Probably his biggest crush was on a young male friend (the son of an important patron), Edvard Collin.  Andersen wrote him some pretty explicit letters:  he said, among other things, that he desired Collin “like a woman.”

But Collin married a woman, and shortly afterwards, Andersen wrote The Little Mermaid, which clearly mirrors his experience with Collin (because in Andersen’s book, unlike the Disney movie, the mermaid loses the prince).  It even seems likely that the fact that the princess can’t speak mirrors Andersen not being able to speak more openly about “the love that dares not speak its name.”

Another person who lived for years in Andersen’s neighborhood in Copenhagen is Lili Elbe.  Assigned male at birth, Lilly was a painter and married to a woman painter.  They started by filling in for their wife’s female models and ended up having the second gender-affirmation surgery (hence their last name “Elbe” chosen for the river in Dresden, where their surgery was performed).  There remain many great paintings of Elbe by their wife Gerda Wegener—but you probably know the story from the movie The Danish Girl.
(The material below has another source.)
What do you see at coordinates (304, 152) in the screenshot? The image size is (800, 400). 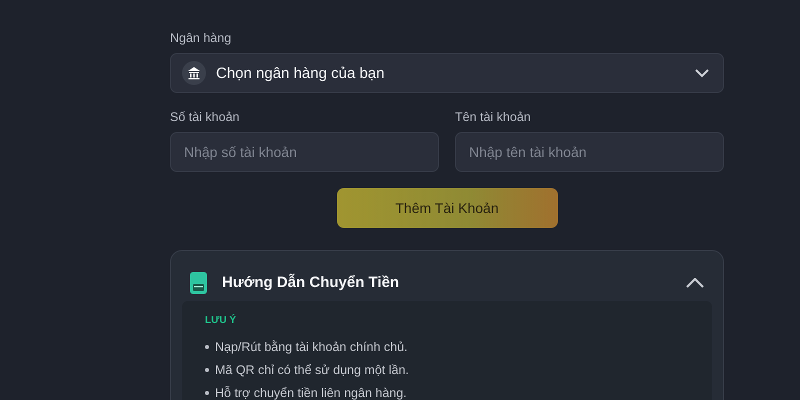 I see `input-field: Nhập số tài khoản` at bounding box center [304, 152].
Probably the most famous LGBTQ+ person from Stockholm ever is the great movie star, Greta Garbo, one of the only silent movie actors who made it big in the talkies.  Her sexuality is hard to pin down:  she was elusive, both off screen and on (which is what the public liked about her).

But she certainly had a lesbian side, and she didn’t mind bringing that to the public’s attention, in a veiled way.  Despite the studio’s hesitation, she, then the biggest of all stars, insisted on making Queen Christina, a movie in which she starred as another famously queer Swedish person, a 17th century queen who wore men’s clothing, seemed to have an affair with a countess, and ultimately abdicated the throne rather than get married to a man.

And in the movie, although they introduced a fictional heterosexual plot, Garbo did all of these things.  She wore men’s clothing; in fact, her heterosexual love interest fell in love with her dressed as a boy!  And she kissed the countess on the lips—only the 2nd kiss between women in movie history (following Marlene Dietrich in Morocco 3 years earlier).  And although she lost interest in the countess and let her marry, this only happened after the heterosexual main plot got going—making clear that the countess was a love interest.

Finally, Helsinki produced one of the most famous of all gay artists, Tom of Finland, whose work reflects a gay S&M fantasy based on Helsinki’s gay underground in years when LGBTQ+ relations were still illegal.  In fact, there are several less well-known great gay artists from the Nordic countries:  Christian Zimmermann from Denmark, Eugène Jansson from Sweden, and Magnus Enckell from Finland— their work is too sexy to show on social media, so look them up!